Brasília, 15 de dezembro de 2011.

Desde segunda-feira está acontecendo, em Brasília, a 3ª Conferência Nacional de Políticas para as Mulheres, com a presença de cerca de três mil pessoas. No evento estão sendo debatidos temas como autonomia econômica feminina, participação das mulheres na política e violência contra as mulheres. O objetivo é, a partir do resultado das discussões, elaborar políticas públicas voltadas para a construção da igualdade.

Representando o Confea, participou da abertura a conselheira federal Maria Luiza Poci Pinto, coordenadora do Grupo de Trabalho Pró-Equidade de Gênero.
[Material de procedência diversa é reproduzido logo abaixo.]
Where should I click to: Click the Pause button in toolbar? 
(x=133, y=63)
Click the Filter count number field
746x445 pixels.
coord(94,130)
Segundo ela, pôde-se observar que movimento em favor da equidade de gênero está muito forte. “Foram mais de 200 mil pessoas que fizeram parte de delegações estaduais e municipais e que, mobilizadas, fortaleceram e fortalecem na base esse movimento”, disse.

Para Maria Luiza, a participação do Sistema Confea/Crea nesses debates é essencial, uma vez que não basta trabalhar apenas pelos profissionais, mas, principalmente, contribuir para a melhoria das questões sociais e do desenvolvimento do país. “A nossa proposta de equidade de gênero significa garantir oportunidade para todos e, para isso, não podemos ficar fechados dentro do Sistema”, afirmou.
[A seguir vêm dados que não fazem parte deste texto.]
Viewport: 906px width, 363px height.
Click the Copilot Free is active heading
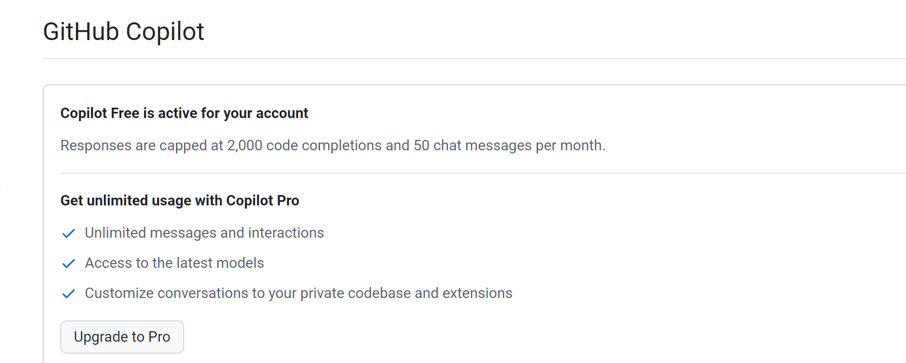184,113
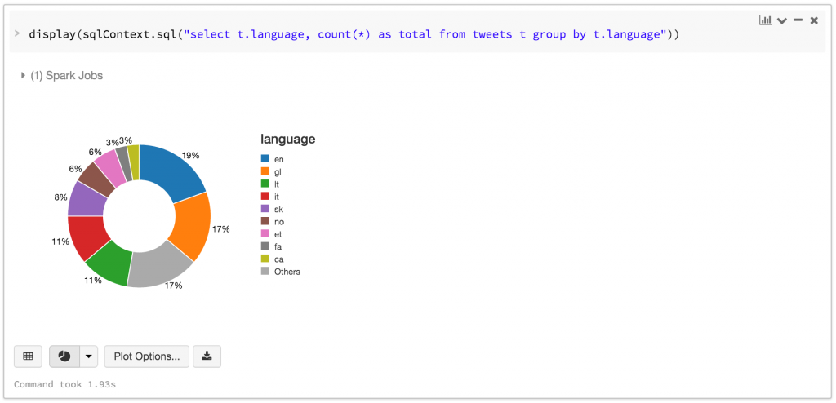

Em termos de avanços, citou a implantação da Lei Maria da Penha e o aumento da participação da mulher no mercado de trabalho. Segundo ela, há estatísticas que comprovam que as mulheres, em alguns setores, tanto de nível médio quanto superior, já superam, inclusive, a quantidade de homens e se tornam arrimo de suas famílias.

Outro exemplo positivo é o fato de, em alguns locais, se observar a participação mais efetiva dos homens nas discussões em favor da igualdade. No caso do Sistema Confea/Crea, citou a reunião do GT Pró-Equidade, em Foz do Iguaçu, onde os debates e trabalhos foram coordenados pelo eng. agrôn. Ângelo Robertina.

Por fim, apesar dos avanços mencionados, Maria Luiza lamentou: “essa é uma porção de contribuição muito pequena. O olhar holístico da mulher precisa evoluir, tanto na sociedade, quanto no colegiado do Sistema Confea/Crea”, ressaltou.